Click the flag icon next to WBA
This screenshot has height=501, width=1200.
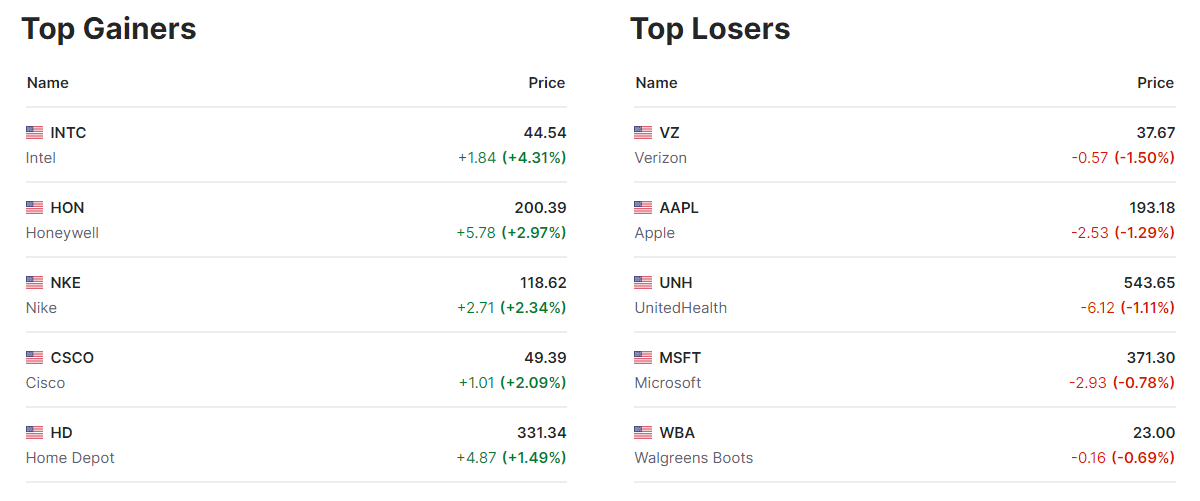(x=643, y=432)
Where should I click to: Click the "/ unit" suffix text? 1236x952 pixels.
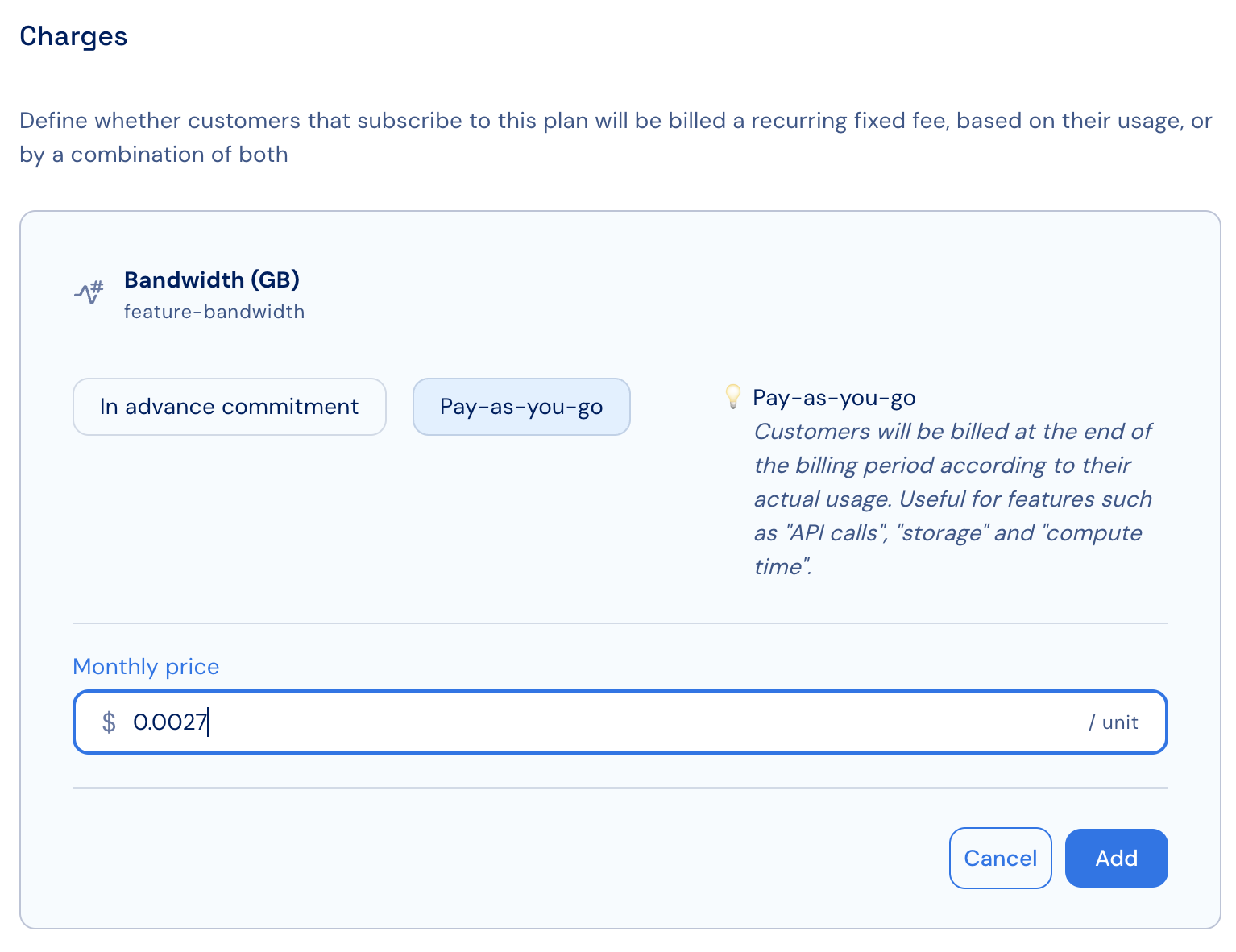1113,722
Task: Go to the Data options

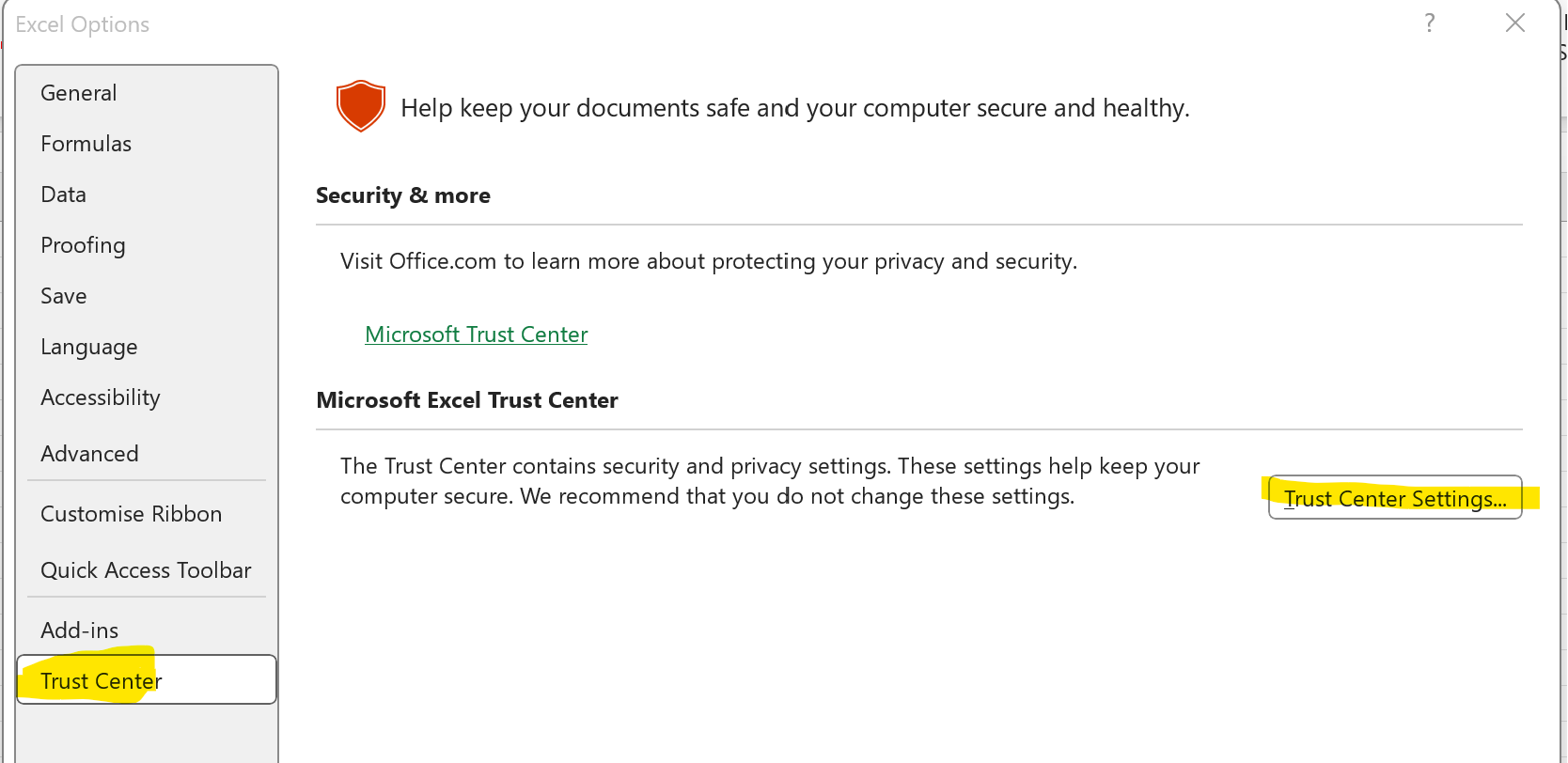Action: (x=64, y=195)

■ Task details: Reproduce the full listing faithfully, but do not carry over any pictures.

■ Completed task:
Click the flag icon next to WBA
This screenshot has height=501, width=1200.
(x=643, y=432)
Where should I click to: Click the "/ unit" suffix text? 1236x952 pixels.
1113,722
Task: Go to the Data options

Action: (x=64, y=195)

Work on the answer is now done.